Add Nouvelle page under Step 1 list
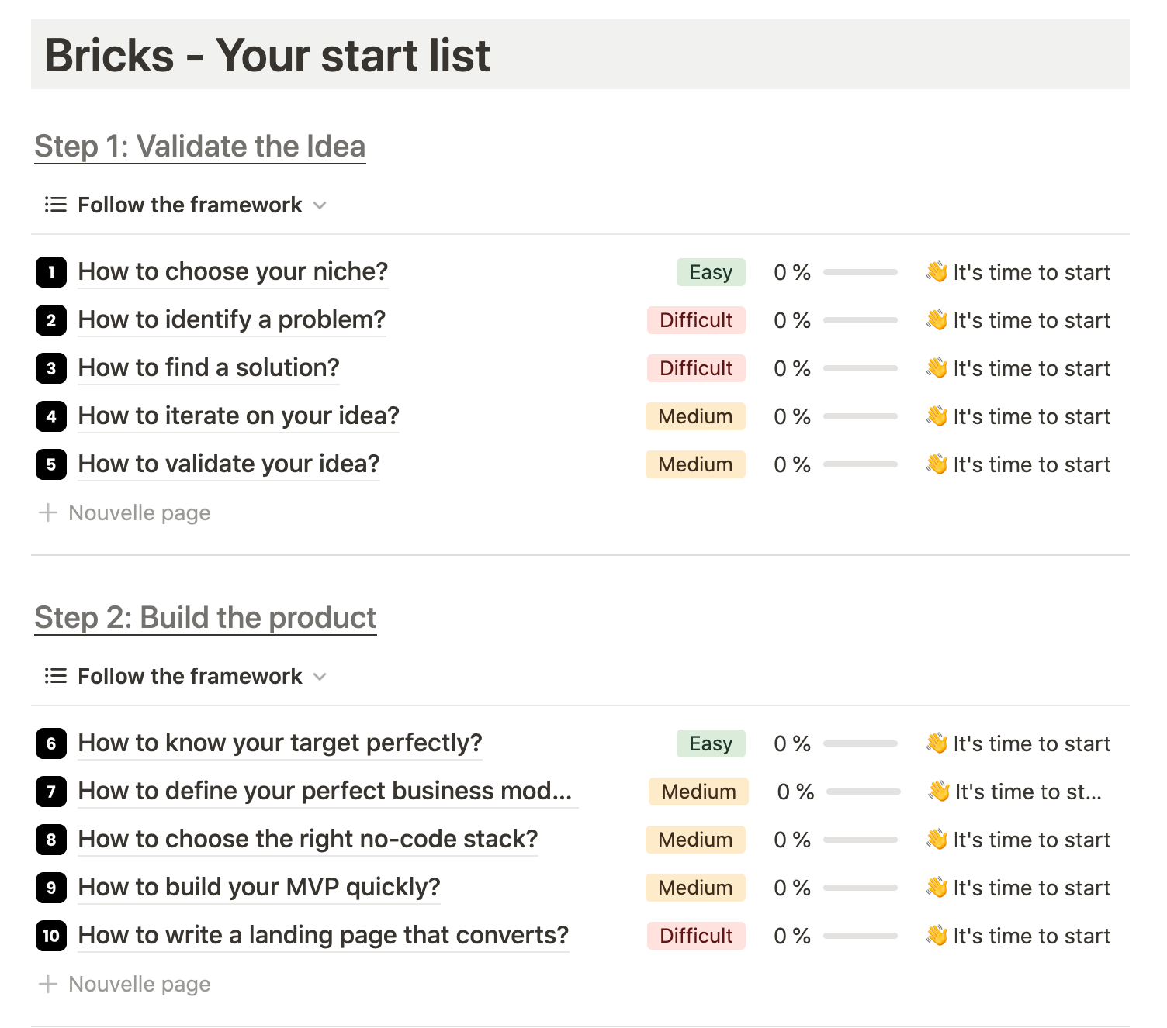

▬▬▬

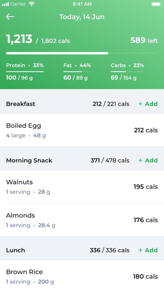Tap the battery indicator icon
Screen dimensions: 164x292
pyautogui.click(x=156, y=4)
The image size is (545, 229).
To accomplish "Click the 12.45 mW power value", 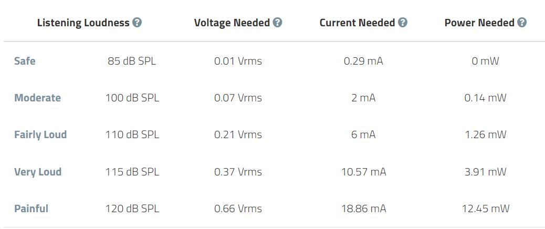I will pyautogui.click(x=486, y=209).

▬▬▬

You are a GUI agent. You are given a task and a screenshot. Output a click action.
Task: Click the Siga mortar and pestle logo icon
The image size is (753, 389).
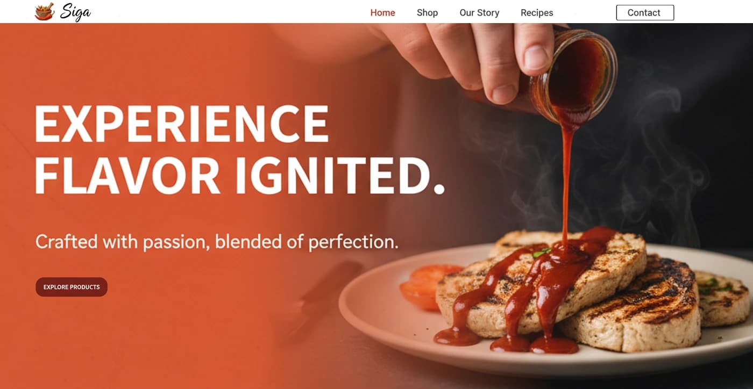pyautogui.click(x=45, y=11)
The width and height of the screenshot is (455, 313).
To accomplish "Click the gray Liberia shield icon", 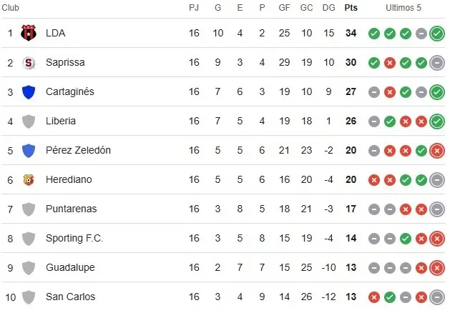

▬▬▬

■ Action item ■
Only the lines of the listing above from the one with "The image size is (753, 389)." through the one with "the gray Liberia" should be output, exactly, with both ends kept and pictures left out.

■ Completed task ■
The image size is (753, 389).
pyautogui.click(x=45, y=11)
The width and height of the screenshot is (455, 313).
To accomplish "Click the gray Liberia shield icon", 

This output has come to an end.